■ TAREA PLANTEADA A: Vuelve a escribir las filas desde la primera hasta la que contiene "Оригинальная одежда и сувениры (287, 1969)", ambas incluidas, con las indicaciones también. Mueve cada coordenada de las respuestas sumándole -134.

##### FRAGMENTO ELEGIDO #####

Como Nicole Kidman, tardé en darme cuenta de que no eran ellos, sino nosotros, los ausentes. Ellos habían desaparecido de nuestra vida cotidiana y vivían en la memoria como si se hubieran parado en el tiempo, mientras sus vidas continuaban en el lugar de siempre. Les esperábamos añorantes pero dueños de nuestro mundo y, al venir a vernos de tarde en tarde, por separado o en pequeños grupos, era como si fueran ellos los que volvían a casa. En realidad, fuimos nosotros quienes al regresar de aquel largo periodo en el extranjero nos aparecimos, convirtiéndonos en intrusos sin saberlo, almas en pena que invaden la vida de los demás creyendo que son ellos, los otros, los que deben seguir siendo los de antes.

Es útil saber todo esto para aprender cuanto antes a convivir con los vivos, como explica finalmente el ama de llaves a la señora Stewart (Nicole Kidman), y tratar de no hacerles la vida imposible. Es la única manera de alcanzar el descanso eterno.

##### MATERIAL ENTREGADO #####

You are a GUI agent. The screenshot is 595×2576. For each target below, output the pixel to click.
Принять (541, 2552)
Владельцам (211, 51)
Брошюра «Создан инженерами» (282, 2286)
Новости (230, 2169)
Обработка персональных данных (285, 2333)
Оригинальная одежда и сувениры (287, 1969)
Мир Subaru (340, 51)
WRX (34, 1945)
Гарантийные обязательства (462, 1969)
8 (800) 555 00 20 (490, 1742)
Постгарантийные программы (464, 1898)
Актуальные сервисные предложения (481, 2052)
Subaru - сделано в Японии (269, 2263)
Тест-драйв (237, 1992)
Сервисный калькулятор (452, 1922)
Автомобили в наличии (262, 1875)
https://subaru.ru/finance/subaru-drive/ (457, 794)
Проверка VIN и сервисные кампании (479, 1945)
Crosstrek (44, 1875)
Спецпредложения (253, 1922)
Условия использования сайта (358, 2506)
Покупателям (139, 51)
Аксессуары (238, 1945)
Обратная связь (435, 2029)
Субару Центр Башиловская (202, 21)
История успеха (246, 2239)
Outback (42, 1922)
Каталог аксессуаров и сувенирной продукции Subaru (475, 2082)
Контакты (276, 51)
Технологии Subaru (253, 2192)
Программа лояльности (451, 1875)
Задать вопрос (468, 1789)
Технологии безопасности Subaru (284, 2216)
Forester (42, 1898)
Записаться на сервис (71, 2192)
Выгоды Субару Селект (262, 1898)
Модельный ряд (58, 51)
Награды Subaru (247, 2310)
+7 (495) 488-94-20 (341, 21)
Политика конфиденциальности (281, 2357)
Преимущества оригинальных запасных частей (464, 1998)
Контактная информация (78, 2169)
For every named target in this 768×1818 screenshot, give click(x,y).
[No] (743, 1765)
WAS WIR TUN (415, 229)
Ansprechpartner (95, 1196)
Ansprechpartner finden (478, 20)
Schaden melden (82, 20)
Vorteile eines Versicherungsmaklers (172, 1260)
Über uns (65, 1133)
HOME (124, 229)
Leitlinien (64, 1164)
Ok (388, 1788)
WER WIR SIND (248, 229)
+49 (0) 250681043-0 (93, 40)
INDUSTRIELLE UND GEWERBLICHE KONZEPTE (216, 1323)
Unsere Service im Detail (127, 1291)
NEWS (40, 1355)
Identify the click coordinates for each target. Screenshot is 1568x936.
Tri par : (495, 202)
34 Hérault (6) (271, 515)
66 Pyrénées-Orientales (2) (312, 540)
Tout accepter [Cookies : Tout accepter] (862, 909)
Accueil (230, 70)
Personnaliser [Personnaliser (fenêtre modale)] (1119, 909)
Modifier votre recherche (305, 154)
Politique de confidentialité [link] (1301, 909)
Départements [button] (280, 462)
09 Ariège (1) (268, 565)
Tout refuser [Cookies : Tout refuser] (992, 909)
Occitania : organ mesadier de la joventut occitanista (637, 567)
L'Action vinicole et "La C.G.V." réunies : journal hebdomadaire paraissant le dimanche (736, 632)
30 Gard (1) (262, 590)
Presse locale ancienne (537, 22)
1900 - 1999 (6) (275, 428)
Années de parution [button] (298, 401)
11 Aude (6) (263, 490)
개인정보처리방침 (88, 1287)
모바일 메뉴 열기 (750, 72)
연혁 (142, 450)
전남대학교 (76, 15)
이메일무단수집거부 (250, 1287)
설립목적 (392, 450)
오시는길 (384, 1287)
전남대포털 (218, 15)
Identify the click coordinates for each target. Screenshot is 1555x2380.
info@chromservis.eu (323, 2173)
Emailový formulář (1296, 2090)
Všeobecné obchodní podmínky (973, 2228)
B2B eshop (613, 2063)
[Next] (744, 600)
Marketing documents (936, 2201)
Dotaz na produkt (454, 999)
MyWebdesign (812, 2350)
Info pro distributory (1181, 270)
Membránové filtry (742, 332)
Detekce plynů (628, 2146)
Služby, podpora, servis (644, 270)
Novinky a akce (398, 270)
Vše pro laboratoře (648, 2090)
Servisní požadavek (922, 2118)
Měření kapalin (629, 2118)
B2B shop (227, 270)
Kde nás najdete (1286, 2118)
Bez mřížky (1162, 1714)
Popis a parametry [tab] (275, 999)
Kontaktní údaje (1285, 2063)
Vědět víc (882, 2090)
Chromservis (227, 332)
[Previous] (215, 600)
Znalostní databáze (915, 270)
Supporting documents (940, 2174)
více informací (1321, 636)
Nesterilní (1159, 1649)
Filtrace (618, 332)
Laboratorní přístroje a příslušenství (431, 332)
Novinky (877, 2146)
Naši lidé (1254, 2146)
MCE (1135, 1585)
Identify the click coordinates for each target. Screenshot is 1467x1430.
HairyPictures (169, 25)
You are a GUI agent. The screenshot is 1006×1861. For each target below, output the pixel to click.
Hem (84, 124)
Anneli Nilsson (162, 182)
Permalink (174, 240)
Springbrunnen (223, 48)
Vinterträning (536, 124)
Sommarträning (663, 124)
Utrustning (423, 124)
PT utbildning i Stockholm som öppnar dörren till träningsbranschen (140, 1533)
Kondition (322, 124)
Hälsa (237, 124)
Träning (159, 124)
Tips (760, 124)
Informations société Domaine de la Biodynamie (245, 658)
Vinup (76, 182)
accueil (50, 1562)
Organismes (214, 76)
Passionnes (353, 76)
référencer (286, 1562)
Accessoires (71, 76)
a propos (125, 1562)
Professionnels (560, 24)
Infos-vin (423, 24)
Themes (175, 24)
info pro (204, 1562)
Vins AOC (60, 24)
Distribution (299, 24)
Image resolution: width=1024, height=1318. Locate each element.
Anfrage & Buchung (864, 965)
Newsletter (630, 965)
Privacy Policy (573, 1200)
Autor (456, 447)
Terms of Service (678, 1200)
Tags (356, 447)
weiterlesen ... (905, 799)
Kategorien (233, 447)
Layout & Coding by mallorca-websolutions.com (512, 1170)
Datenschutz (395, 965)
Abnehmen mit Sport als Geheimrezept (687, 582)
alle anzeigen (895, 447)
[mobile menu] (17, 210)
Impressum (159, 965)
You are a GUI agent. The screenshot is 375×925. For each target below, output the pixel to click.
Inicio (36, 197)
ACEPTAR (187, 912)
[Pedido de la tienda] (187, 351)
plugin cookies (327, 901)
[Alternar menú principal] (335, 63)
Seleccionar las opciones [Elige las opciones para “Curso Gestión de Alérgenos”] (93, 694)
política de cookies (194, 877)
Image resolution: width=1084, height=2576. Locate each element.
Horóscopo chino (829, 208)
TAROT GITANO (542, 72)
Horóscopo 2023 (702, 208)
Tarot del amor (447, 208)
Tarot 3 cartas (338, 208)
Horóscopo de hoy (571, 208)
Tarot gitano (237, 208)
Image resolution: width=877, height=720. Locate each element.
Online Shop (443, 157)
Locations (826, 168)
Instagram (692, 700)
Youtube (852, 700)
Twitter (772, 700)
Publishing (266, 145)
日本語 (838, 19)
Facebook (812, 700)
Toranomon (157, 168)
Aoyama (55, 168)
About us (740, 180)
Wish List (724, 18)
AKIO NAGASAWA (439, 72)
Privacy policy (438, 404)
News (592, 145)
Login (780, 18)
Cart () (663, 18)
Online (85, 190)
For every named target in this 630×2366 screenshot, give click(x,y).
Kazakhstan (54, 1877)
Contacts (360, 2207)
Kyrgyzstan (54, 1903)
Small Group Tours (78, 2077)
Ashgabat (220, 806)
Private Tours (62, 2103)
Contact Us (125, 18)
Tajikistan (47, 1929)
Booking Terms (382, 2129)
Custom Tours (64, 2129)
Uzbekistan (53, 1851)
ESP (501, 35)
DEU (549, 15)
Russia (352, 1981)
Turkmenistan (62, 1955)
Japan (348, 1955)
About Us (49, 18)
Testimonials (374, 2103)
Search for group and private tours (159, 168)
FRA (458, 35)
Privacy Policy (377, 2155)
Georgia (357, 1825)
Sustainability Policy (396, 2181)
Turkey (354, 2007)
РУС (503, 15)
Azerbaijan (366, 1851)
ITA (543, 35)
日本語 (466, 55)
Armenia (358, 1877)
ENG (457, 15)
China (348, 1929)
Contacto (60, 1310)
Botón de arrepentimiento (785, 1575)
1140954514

#####

■ TAREA PLANTEADA B: Anota todos los verbos conjugados en pretérito indefinido (pasado simple) que aparecen en el texto sobre los ausentes.

■ RESPUESTA CORRECTA A:
You are a GUI agent. The screenshot is 595×2576. For each target below, output the pixel to click.
Принять (407, 2418)
Владельцам (77, -83)
Брошюра «Создан инженерами» (148, 2152)
Новости (96, 2035)
Обработка персональных данных (151, 2199)
Оригинальная одежда и сувениры (153, 1835)

■ RESPUESTA CORRECTA B: tardé, fuimos, aparecimos